Make (formerly Integromat) surpassed 500,000 organisations using the platform in 2024. That number reflects a real need: marketing teams spend too much time on mechanical tasks. Copying data, formatting reports, following up with prospects, synchronising tools. These operations consume hours without creating direct value.
Make provides a visual, approachable answer. Automation scenarios built by drag-and-drop, without writing a single line of code. This guide details the scenarios most useful for an SME of 5 to 50 people.
Why Make Works for Marketing Teams
Three factors explain Make's popularity among marketing departments.

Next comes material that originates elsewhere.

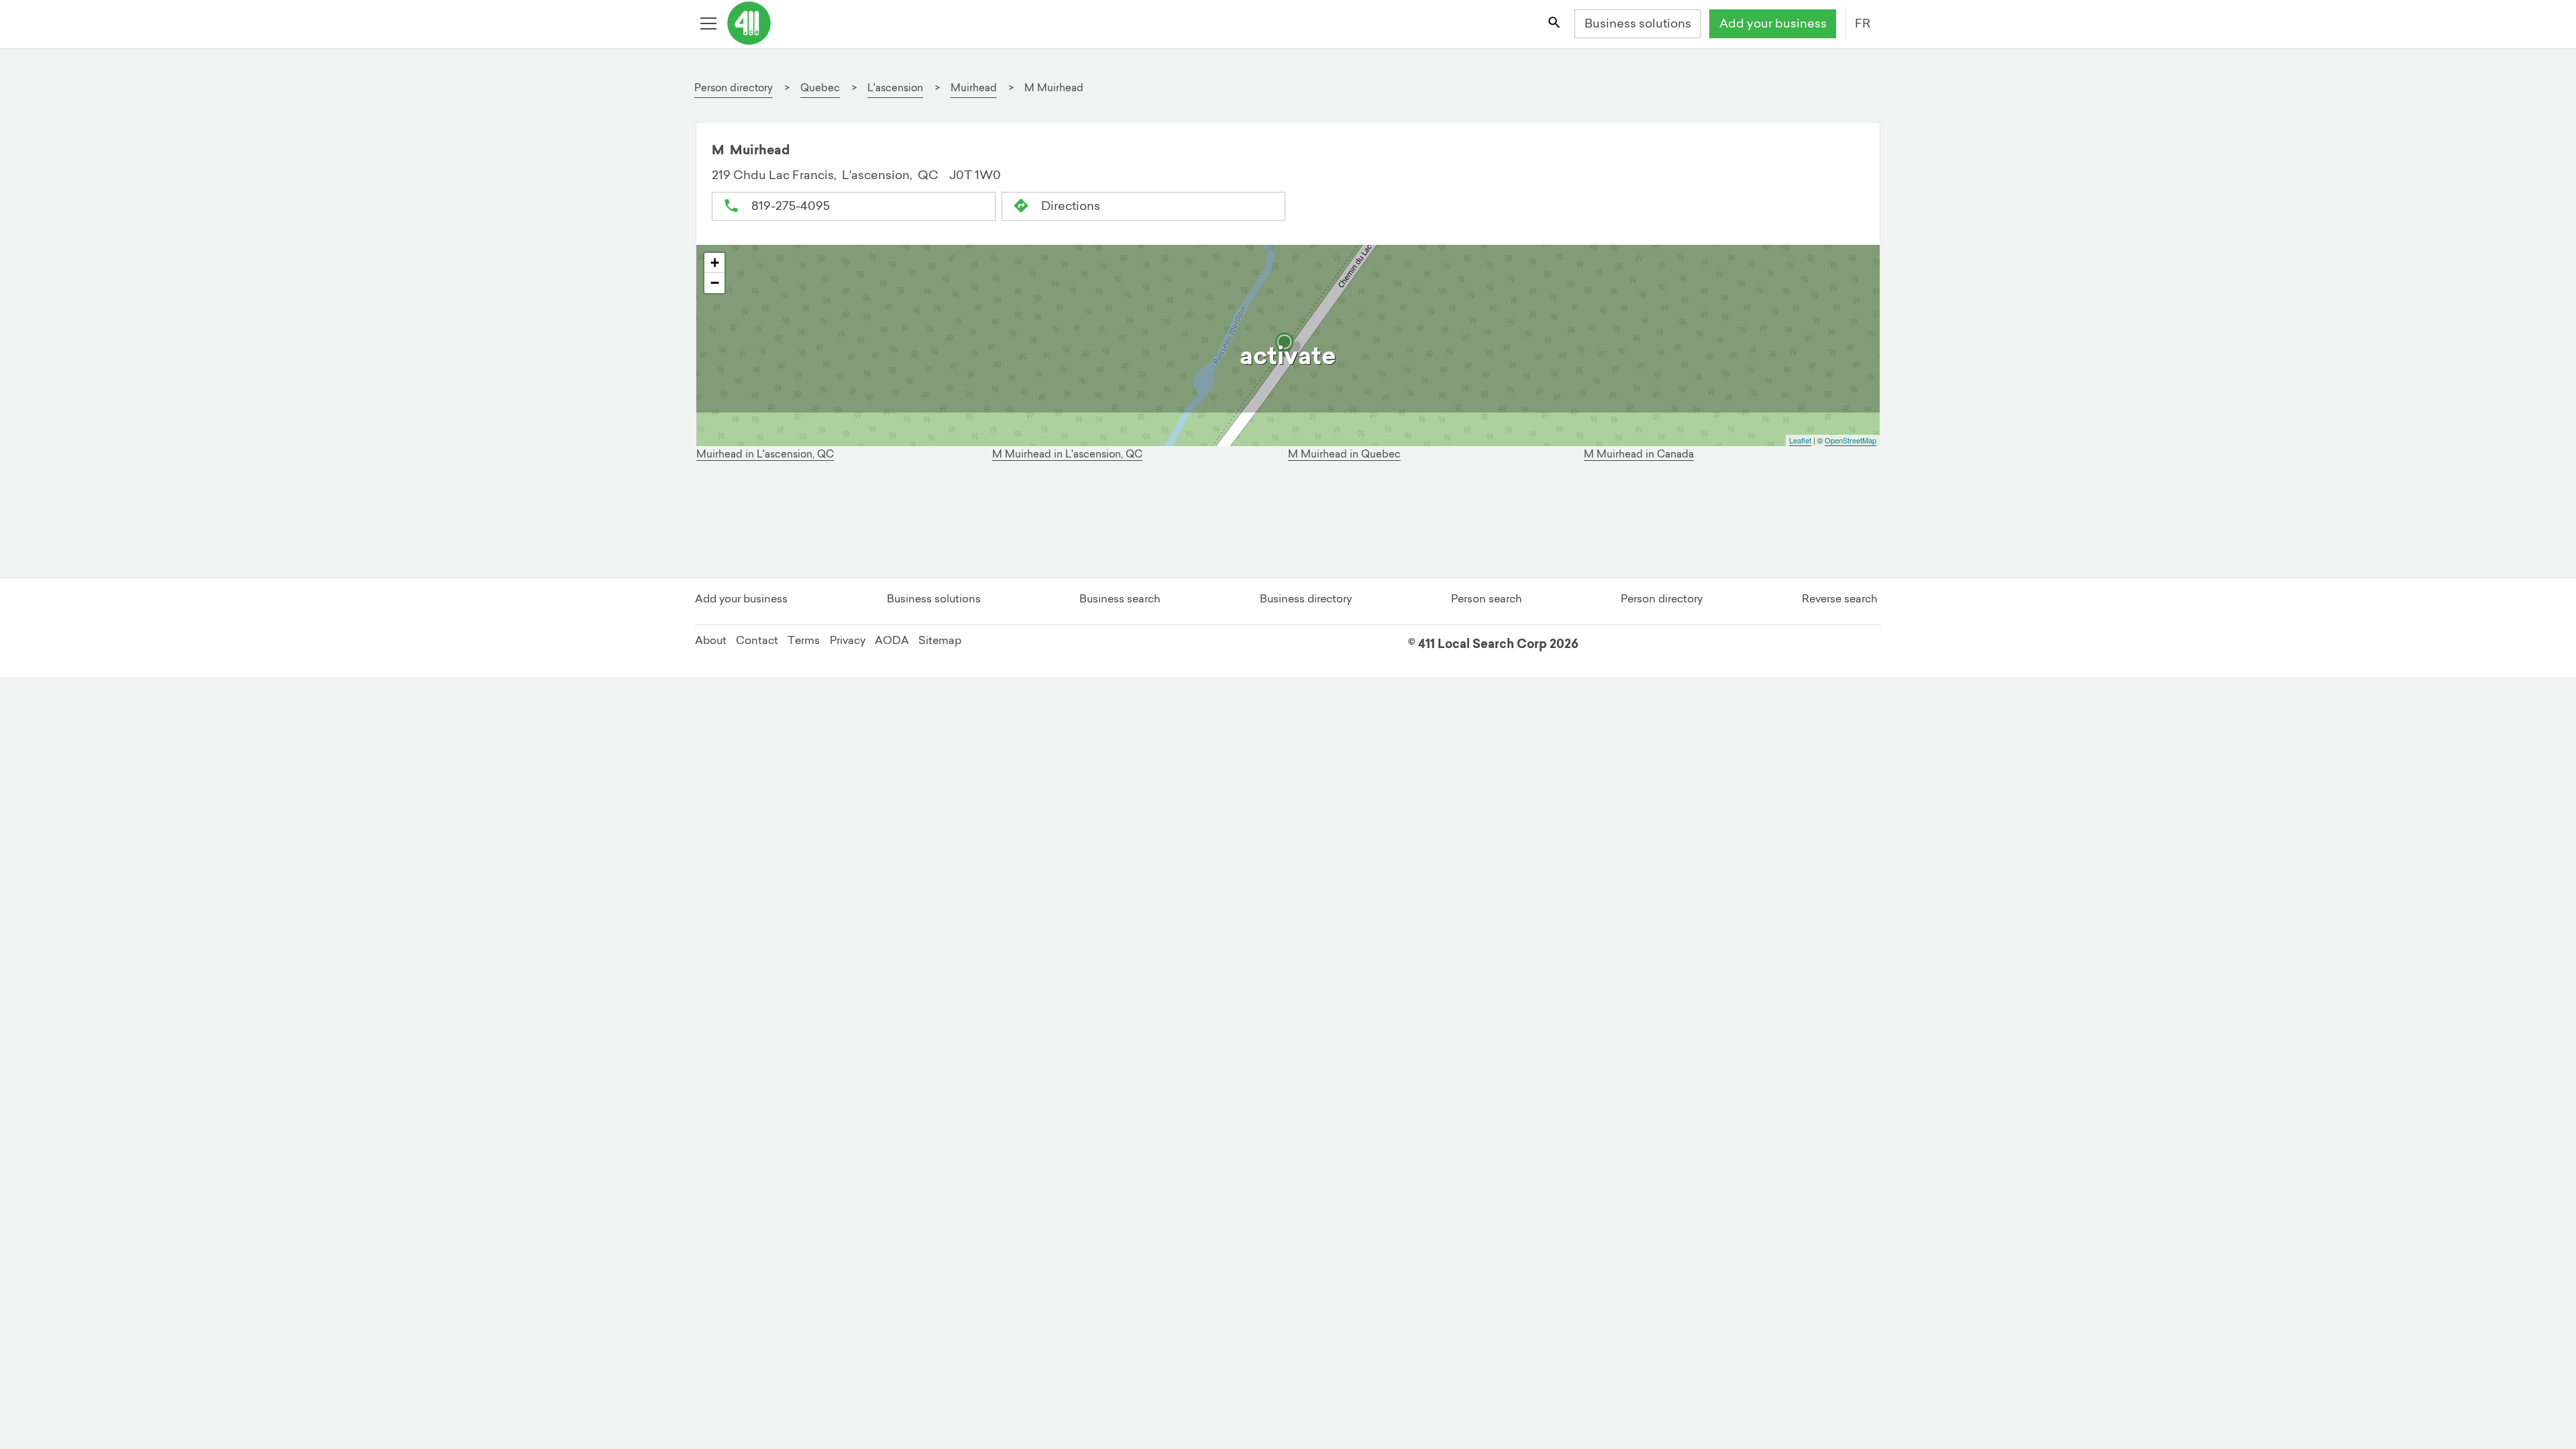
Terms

The first is the visual interface. Unlike Zapier, which imposes a linear format (if A, then B), Make displays scenarios as flowcharts. Conditional routes, loops and aggregations read like a process diagram. This clarity helps non-technical team members understand and modify automations without assistance.
The second is the integration catalogue. With approximately 1,700 connected applications, Make covers nearly every marketing tool: HubSpot, Mailchimp, Google Sheets, Slack, WordPress, Shopify, Stripe, GA4, Google Ads, LinkedIn, Facebook. Connectors are maintained by Make with regular updates.
The third is pricing. The Core plan at 9 EUR/month includes 10,000 operations. An email nurturing scenario with 5 steps, executed 200 times per month, consumes 1,000 operations. For an SME with 5 to 10 active scenarios, the Core or Pro plan (16 EUR/month, 10,000 operations) covers the need comfortably.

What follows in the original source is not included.